Je suis un Chinois de deuxième génération élevé dans une famille confucianiste en Malaisie. Et je suis venu à connaître la seigneurie de Christ dans une école secondaire anglicane où la Ligue pour la lecture de la Bible soutenait un groupe chrétien sur le campus. Depuis lors, mon affiliation au ministère étudiant sur les campus est apparue sous diverses formes, principalement l’enseignement de la Bible à des étudiants. Je crois dans la lecture biblique mutuellement édifiante et dynamique, maintenue en tension entre le monde académique et l’Église, alors qu’ils répondaient à mes questions en tant que jeune chrétien : qu’est-ce que la Bible a à voir avec les Chinois et leurs cultures ? Au cours des trente dernières années de recherche d’une expression chinoise de l’Évangile et d’une lecture biblique des cultures chinoises, j’en suis venu à prendre conscience de l’importance de cette démarche interculturelle, et pas uniquement pour les chrétiens chinois. Cette question est également cruciale pour la foi solide de l’Église mondiale, laquelle a besoin d’entendre et d’apprendre des frères et sœurs du monde majoritaire.

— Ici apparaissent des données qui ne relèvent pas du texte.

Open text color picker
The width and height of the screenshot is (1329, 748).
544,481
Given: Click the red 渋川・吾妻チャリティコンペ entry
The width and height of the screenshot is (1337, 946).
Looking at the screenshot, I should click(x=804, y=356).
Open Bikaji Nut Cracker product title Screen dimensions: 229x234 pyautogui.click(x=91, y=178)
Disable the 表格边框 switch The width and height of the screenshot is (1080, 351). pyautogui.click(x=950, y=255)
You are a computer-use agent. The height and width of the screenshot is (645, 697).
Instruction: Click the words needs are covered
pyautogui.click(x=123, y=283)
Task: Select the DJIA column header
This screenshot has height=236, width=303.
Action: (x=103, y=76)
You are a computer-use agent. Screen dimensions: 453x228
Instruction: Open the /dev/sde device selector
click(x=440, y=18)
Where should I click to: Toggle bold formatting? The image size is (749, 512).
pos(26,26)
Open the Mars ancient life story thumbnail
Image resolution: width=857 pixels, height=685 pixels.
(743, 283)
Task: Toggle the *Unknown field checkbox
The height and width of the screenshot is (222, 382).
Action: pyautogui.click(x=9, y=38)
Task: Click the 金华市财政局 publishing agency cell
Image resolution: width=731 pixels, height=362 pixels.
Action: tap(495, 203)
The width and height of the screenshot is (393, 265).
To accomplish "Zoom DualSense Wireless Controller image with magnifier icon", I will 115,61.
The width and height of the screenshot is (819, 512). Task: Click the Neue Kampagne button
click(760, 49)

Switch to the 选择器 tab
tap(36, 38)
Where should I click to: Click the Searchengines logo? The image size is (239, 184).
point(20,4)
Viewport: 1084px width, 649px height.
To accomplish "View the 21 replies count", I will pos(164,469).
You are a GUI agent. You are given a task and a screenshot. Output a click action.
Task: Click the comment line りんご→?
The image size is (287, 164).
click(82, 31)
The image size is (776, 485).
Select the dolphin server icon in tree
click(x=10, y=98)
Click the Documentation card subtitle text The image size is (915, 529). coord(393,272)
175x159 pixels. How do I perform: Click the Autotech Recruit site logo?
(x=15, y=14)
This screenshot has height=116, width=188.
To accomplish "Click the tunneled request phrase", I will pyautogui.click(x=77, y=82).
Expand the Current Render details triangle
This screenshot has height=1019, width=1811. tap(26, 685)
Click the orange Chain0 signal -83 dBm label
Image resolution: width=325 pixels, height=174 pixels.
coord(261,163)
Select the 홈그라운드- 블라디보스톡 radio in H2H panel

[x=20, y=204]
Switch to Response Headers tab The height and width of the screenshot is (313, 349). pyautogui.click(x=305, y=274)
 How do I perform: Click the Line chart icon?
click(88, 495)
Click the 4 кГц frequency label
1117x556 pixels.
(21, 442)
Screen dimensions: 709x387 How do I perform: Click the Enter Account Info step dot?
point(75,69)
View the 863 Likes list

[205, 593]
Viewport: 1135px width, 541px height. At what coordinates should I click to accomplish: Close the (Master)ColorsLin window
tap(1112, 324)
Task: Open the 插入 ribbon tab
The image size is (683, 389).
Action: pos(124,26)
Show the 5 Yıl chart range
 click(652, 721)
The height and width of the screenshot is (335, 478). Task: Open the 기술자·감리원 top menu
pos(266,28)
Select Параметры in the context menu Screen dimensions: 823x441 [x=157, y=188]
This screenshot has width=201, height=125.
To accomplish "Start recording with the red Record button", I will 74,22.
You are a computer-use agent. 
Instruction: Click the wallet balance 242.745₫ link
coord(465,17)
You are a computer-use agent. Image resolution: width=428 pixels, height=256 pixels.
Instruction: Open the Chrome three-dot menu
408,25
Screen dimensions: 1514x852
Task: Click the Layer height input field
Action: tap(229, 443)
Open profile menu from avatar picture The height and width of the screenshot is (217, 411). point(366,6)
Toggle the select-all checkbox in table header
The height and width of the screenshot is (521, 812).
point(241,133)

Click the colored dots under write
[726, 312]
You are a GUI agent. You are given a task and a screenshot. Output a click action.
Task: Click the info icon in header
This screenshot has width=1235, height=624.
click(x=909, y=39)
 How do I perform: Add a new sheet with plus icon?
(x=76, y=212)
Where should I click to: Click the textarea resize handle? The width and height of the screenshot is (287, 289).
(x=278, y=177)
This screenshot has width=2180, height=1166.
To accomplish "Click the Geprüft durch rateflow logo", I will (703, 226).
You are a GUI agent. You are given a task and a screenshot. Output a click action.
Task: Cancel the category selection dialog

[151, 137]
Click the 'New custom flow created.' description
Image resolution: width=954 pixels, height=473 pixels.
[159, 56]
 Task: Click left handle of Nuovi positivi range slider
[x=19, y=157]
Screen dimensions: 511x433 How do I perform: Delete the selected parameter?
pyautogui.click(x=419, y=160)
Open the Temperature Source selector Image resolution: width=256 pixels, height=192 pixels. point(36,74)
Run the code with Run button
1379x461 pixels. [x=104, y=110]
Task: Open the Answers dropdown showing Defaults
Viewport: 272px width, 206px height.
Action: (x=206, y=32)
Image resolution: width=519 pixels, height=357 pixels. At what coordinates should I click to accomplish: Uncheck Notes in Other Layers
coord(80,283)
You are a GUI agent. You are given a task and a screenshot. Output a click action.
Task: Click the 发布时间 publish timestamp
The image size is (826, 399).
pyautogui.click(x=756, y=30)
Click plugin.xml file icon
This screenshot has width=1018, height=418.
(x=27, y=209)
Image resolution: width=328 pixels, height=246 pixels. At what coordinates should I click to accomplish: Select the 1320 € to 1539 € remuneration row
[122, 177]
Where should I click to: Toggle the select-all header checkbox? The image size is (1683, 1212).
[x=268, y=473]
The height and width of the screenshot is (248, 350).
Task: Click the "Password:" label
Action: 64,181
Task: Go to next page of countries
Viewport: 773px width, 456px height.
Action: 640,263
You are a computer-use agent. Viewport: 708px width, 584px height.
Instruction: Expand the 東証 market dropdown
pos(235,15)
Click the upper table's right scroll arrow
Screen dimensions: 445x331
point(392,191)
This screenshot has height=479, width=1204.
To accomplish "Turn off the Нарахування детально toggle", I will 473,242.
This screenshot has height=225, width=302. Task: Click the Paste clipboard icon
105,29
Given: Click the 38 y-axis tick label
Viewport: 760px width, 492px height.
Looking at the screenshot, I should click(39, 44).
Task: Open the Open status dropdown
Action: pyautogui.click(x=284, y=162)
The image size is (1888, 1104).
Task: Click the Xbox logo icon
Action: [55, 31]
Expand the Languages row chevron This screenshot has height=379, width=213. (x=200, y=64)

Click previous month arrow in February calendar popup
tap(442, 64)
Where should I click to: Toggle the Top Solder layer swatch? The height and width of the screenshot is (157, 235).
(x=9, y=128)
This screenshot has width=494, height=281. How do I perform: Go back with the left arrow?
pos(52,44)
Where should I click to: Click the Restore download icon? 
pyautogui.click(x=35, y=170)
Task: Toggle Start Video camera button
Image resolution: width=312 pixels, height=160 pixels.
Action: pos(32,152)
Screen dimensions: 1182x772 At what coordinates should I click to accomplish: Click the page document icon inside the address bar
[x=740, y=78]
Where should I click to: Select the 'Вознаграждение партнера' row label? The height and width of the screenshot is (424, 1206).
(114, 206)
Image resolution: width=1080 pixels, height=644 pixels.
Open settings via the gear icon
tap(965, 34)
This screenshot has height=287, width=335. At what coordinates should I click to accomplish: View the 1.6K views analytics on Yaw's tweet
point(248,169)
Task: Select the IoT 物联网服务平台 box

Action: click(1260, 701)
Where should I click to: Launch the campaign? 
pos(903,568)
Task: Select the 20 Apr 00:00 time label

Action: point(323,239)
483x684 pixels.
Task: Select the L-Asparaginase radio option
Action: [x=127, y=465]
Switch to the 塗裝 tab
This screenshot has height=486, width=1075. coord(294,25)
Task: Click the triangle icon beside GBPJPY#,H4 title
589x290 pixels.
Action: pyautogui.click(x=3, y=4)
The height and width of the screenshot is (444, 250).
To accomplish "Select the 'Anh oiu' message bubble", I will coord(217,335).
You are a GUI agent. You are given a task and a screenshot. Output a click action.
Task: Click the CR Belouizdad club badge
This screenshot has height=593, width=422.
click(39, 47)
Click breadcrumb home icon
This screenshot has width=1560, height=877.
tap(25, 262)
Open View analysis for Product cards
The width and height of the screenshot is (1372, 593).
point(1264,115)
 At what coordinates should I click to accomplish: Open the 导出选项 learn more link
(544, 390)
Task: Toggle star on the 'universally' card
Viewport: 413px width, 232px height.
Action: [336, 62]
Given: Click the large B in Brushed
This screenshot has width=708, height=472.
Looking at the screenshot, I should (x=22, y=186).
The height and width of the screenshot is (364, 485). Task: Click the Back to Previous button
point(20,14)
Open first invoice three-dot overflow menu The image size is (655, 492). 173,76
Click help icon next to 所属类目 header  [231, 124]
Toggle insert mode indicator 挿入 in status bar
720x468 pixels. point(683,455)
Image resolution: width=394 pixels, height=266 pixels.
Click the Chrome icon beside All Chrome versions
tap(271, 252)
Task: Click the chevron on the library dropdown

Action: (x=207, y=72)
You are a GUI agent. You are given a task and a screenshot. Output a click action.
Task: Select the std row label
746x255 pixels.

Dans mon ouvrage de 1998, What Has Jerusalem to Do with Beijing? (« Qu’est-ce que Jérusalem a à voir avec Pékin ? »), je montre deux manières de faire de l’interprétation biblique chinoise : [1]

1) La lecture autochtone : j’utilise les textes bibliques pour dialoguer avec des thèmes qui reviennent sans cesse dans les cultures chinoises, comme la langue de la philosophie du yin et du yang et la compréhension morale confucianiste du Tian ming (le mandat du ciel), ainsi que le li (la loi/la propriété) et le ren (l’amour) afin de transmettre les notions bibliques de Dieu, de l’humanité, du repos, de la volonté de Dieu et ainsi de suite. Personne ne peut communiquer de manière intelligible des axiomes théologiques libérés de la culture. La foi chrétienne ne peut pas non plus avoir du sens dans un vide culturel. Ainsi, je cherche à exprimer la vérité biblique dans la langue de mon peuple.

2) La lecture contextuelle : j’utilise les textes bibliques pour lire les cultures chinoises. Par exemple, la prédication de Paul à Athènes peut être entendue comme parlant à des philosophes athéniens ainsi qu’à des philosophes chinois. Et le message d’espérance du livre de l’Apocalypse parle aux chrétiens chinois qui ont vécu la Révolution culturelle.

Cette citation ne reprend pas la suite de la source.